Visiting Professor of Law
B.A. Queen's University; Ph.D., Cambridge University; J.D. Harvard

Address: 

600 New Jersey Avenue N.W.
Washington, DC 20001


Biography

Professor Dolovich teaches Criminal Law, Prison Law & Policy, and a seminar on the Eighth Amendment.  Her research focuses on the law, policy and theory of prisons and punishment.  Recent works include Cruelty, Prison Conditions and the Eighth Amendment, 84 N.Y.U. Law Review 881 (2009) and Incarceration American-Style, 3 Harvard Law and Policy Review 237 (2009).

Professor Dolovich is currently focused on two projects: an empirical study of the LA County Jail’s practice of segregating vulnerable prisoners for their own protection, and a critical examination of Eighth Amendment doctrine as it applies to prison sentences and prison conditions.  Works in progress include: Two Theories of the Prison: Accidental Humanity and Hypermasculinity in the L.A. County Jail; Some Puzzles about Eighth Amendment Deliberate Indifference; and The Supreme Court’s Prison Problem.  

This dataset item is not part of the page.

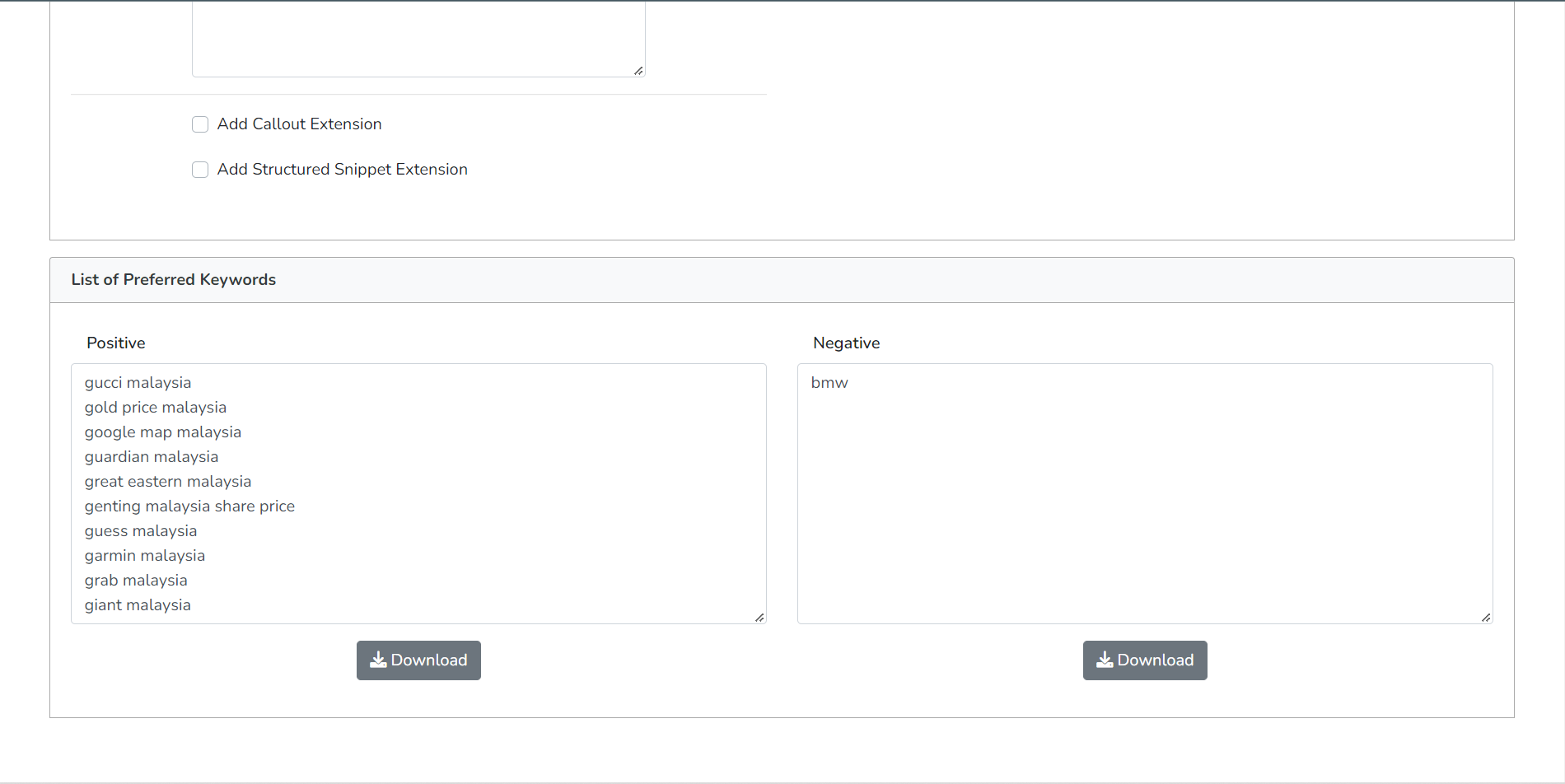This screenshot has height=784, width=1565.
Task: Click 'bmw' in the Negative keywords box
Action: tap(829, 383)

Dolovich’s other major articles include: State Punishment and Private Prisons, 55 Duke L. J. 437 (2005) and Legitimate Punishment in Liberal Democracy,  7 Buff. Crim. L. Rev. 307 (2004).  The latter was selected for the 2004 Stanford-Yale Junior Faculty Forum as the best article in both criminal law and jurisprudence & philosophy—the first article ever to be selected in two categories. In 2005, she was honored by the Cornell University Program on Ethics and Public Life with its Young Scholar Award.

Professor Dolovich spent 2005-06 as a Fellow at the Radcliffe Institute for Advanced Study, and 2007-08 as a visiting professor at Harvard Law School.  She has testified before both the Commission on Safety and Abuse in America’s Prisons and the National Prison Rape Elimination Commission. She served as a consultant during the settlement phase of Johnson v. California, 543 U.S. 499 (2005), the U.S. Supreme Court case concerning racial segregation in the California prisons. She created and co-edits the SSRN journal Corrections & Sentencing Law & Policy Abstracts, and her writing has appeared on the op/ed pages of the Los Angeles Times and in the Los Angeles Times Book Review.

Professor Dolovich has also written in the field of legal ethics.  Her article, Ethical Lawyering and the Possibility of Integrity, appeared in volume 70 in the Fordham Law Review.